- _DATA_
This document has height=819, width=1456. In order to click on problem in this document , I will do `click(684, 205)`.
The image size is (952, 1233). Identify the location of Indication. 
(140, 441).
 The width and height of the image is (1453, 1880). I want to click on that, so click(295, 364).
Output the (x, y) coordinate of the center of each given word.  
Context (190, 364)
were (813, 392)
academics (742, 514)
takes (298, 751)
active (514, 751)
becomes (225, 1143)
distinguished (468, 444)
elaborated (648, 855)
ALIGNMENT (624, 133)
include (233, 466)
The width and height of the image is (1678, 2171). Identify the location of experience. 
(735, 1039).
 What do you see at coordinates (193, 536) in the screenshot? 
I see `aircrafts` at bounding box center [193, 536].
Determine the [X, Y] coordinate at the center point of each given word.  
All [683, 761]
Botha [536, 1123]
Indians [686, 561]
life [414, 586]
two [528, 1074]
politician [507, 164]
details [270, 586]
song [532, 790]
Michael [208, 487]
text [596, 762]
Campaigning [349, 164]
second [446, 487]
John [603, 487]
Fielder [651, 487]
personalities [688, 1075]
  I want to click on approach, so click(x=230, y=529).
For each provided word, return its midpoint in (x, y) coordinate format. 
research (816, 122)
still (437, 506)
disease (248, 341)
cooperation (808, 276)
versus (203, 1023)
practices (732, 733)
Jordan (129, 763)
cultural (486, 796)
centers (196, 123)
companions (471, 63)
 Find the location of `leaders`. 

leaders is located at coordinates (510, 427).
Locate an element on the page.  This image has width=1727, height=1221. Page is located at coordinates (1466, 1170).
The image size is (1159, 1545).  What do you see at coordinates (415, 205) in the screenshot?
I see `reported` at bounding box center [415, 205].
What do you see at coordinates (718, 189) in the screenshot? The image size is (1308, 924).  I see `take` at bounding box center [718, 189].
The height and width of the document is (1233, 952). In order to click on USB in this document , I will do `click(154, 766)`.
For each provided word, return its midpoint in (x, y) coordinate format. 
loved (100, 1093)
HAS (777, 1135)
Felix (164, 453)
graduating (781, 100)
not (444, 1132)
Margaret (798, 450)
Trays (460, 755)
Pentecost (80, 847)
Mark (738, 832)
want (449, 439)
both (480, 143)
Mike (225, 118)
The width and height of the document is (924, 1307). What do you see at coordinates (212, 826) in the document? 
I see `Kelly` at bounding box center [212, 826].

- _GIVEN PROBLEM_
From the records above, extract every line that contains the string "location". Matching is case-sensitive, so uppercase and lowercase letters are distinct.

- _COMPLETE ANSWER_
The image size is (952, 1233). Identify the location of Indication. 
The width and height of the image is (1678, 2171). Identify the location of experience. 
 Find the location of `leaders`. 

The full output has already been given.